In results for the year to July 31 2014, the Blackburn-based company saw turnover climb to £646million, a rise of 47% compared with 2013 (£439million). During the year, Euro Garages also increased profit, with EBITDA rising by 67% to £30million.
Sales were boosted by the acquisition of 48 existing petrol forecourt sites in the Midlands and East of England, which was completed in May with the help of a new finance package agreed with a syndicate of backers. The deal means Euro Garages now has almost 200 petrol forecourts across the UK.
The company enjoyed impressive organic growth during the year, helped by rises in like-for-like fuel and non-fuel sales, including double-digit like-for-like growth at Starbucks and Subway outlets. Euro Garages plans to be operating 100 of each outlet by the end of 2016.
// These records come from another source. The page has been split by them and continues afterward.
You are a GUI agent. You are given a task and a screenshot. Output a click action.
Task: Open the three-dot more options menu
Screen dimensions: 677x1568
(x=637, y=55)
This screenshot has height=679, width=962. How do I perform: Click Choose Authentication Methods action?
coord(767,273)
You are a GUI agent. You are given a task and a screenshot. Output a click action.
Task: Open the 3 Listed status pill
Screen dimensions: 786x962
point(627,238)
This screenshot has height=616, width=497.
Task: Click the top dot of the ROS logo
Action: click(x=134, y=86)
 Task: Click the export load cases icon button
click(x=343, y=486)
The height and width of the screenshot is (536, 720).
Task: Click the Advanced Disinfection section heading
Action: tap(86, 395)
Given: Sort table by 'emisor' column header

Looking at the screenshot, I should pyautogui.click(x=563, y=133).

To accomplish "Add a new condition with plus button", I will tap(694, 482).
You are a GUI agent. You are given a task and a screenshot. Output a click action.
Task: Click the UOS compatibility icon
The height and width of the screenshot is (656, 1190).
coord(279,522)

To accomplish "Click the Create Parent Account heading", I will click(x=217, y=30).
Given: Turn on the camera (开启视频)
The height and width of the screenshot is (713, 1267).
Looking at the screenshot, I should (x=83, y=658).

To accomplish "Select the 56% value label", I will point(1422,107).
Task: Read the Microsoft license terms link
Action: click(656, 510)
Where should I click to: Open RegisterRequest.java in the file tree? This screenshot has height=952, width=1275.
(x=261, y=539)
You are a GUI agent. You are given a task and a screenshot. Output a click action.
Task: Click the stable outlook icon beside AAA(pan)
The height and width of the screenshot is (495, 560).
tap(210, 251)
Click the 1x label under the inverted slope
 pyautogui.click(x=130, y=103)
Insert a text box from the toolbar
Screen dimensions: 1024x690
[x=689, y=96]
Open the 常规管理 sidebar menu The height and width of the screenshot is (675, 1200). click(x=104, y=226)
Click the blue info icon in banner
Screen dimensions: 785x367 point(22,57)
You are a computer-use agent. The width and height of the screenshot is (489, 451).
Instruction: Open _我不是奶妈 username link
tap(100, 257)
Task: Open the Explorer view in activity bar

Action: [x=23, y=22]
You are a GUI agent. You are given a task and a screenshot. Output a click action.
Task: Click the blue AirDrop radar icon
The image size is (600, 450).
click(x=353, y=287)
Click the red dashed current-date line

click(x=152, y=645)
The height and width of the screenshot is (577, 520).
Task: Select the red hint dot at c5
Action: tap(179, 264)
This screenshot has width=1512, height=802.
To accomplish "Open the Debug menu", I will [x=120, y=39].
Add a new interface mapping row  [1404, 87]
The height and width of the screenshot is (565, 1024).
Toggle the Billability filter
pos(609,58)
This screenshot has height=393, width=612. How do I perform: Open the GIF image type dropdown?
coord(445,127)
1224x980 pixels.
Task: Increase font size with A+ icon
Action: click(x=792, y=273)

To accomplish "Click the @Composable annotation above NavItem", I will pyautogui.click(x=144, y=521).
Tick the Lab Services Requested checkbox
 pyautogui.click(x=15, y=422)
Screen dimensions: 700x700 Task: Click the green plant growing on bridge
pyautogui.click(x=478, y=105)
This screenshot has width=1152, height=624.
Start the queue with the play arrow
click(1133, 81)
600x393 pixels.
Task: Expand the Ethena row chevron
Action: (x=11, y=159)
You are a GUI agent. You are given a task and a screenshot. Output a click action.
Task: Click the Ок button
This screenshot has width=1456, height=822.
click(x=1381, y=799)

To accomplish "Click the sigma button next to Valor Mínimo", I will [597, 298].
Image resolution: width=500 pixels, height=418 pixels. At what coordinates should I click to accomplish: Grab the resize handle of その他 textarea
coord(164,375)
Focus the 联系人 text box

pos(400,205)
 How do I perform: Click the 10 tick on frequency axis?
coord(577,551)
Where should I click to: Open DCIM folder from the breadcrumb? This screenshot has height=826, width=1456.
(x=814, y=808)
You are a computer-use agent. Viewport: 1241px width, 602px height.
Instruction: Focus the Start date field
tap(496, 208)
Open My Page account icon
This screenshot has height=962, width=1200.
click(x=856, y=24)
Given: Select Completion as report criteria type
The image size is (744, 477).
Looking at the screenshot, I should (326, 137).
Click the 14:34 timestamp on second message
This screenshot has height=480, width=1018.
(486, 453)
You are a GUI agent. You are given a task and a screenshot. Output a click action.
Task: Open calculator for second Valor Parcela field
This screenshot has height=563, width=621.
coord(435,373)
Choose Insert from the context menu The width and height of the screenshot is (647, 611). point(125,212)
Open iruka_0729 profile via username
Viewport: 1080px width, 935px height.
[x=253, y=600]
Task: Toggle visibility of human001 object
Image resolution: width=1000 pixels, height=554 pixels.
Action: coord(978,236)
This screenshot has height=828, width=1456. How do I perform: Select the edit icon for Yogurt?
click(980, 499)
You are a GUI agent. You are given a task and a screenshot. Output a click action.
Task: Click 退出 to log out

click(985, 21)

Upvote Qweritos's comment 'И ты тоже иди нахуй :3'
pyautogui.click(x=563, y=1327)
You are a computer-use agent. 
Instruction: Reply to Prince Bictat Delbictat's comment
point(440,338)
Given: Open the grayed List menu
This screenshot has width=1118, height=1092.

During the year, the company also added 12 Greggs stores to its forecourts. It plans to have 30 of the fresh bakery outlets across the Euro Garages estate by the end of this year.
In the current financial year, Euro Garages forecasts revenue of more than £850million, boosted by the impact of new sites and underlying like-for-like growth in fuel and non-fuel sales. The company expects EBITDA to approach £50million.
Zuber Issa, Co-CEO Euro Garages, said: “This has been another milestone year for us. The latest acquisition of sites has significantly grown our national presence and even more people now have the chance to enjoy and access our forecourt experience.
“At the same time, we are seeing customers at our existing sites continuing to take advantage of our best-in-class fuel, convenience retail, food and drink offers. This approach remains at the heart of our business model. Britons are increasingly switching to convenience retailing and I believe we are perfectly positioned to continue capitalising on this consumer shift to shopping for fewer items but more frequently.”
Headcount at Euro Garages has increased from 1,800 to more than 3,200 over the past year, with 40% of the workforce aged 16 to 24. In the next 12 months, the company expects to create a further 2,500 new jobs through a combination of acquiring sites and opening ‘new to market’ forecourts, with a focus on the South of England.
Co-CEO Mohsin Issa added: “Our continued success has been underpinned by the robust brand offer we provide to our customers, ongoing capital investment in our sites and our commitment to expanding our national footprint to consistently outperform the market in challenging retail trading conditions.
“However, we are not resting on our laurels. With the backing of our supportive lenders and brand partners, we are pushing ahead with plans to increase our national coverage, particularly in the South of England. This means bringing our brand partnerships to even more customers, investing in our sites and creating more jobs.”
Euro Garages was founded in 2001 by brothers Mohsin and Zuber Issa with the acquisition of a single petrol filling station in Bury. Since then it has opened almost 200 more sites and agreed partnerships with brands including Starbucks, Subway, Burger King, Greggs and SPAR as well as oil majors Esso, BP and Shell.